Work request
Your response should contain every line from the data below that holds the string "Task".

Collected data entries
___

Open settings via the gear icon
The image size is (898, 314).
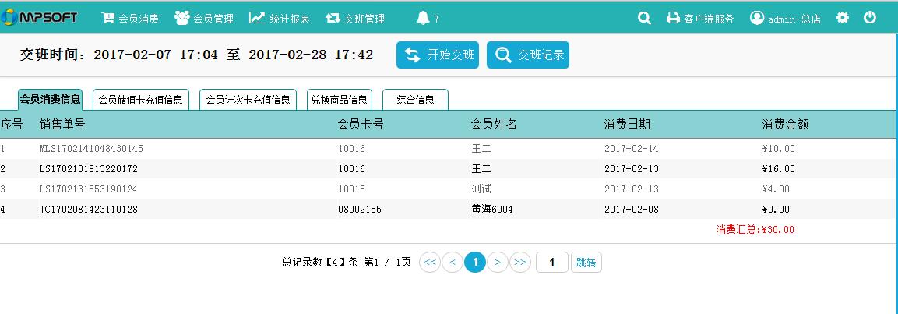[842, 18]
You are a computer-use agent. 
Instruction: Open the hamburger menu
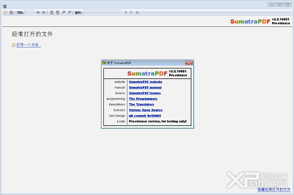(5, 6)
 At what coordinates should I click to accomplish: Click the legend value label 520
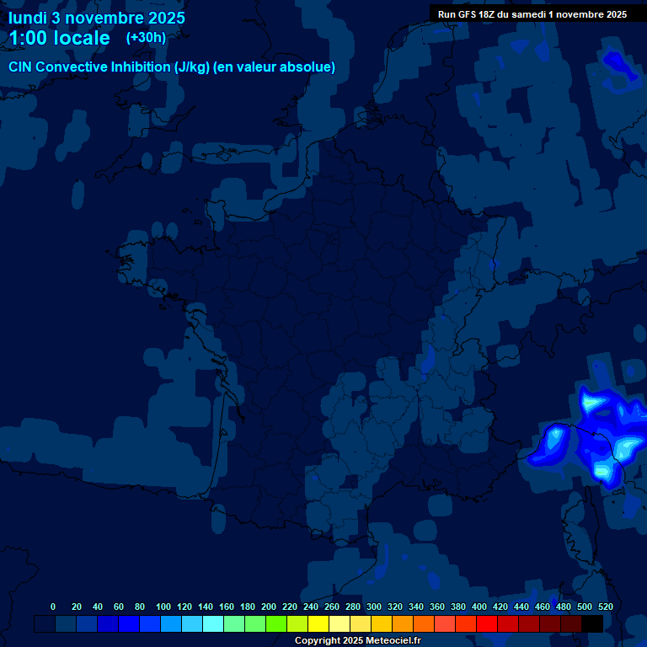click(605, 607)
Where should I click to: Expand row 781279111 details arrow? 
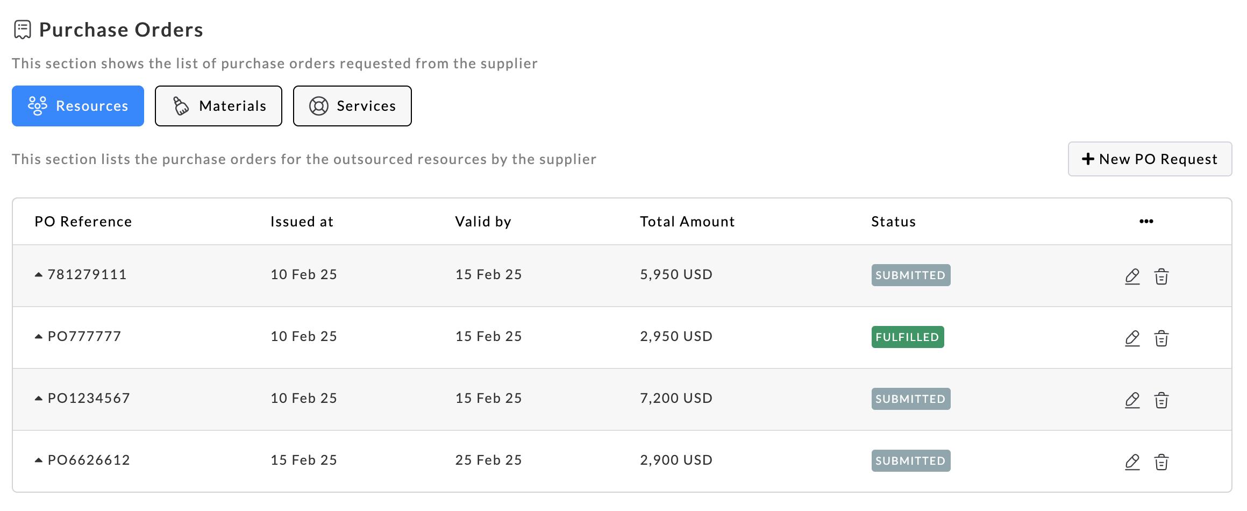[39, 274]
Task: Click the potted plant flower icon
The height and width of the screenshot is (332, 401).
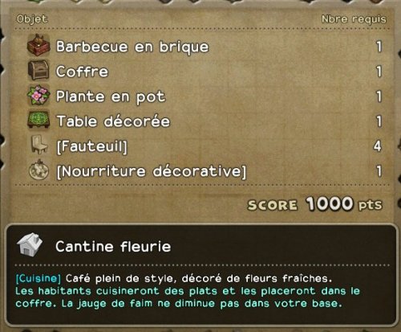Action: point(38,96)
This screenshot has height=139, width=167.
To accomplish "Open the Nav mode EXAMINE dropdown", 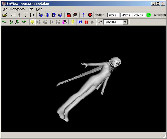I will 125,22.
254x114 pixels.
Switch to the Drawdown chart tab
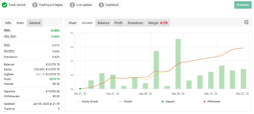[136, 23]
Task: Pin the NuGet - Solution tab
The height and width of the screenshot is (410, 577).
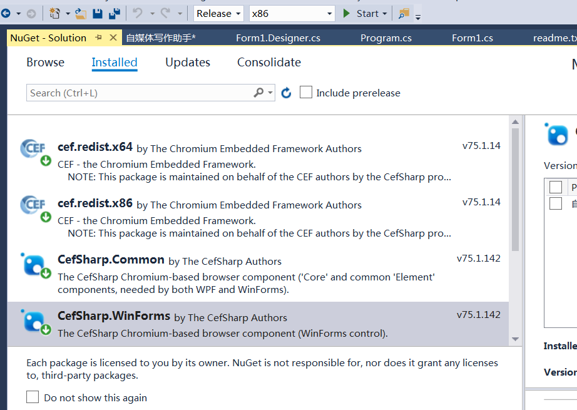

___

Response area
Task: Click the potted plant flower icon
Task: Pin the NuGet - Solution tab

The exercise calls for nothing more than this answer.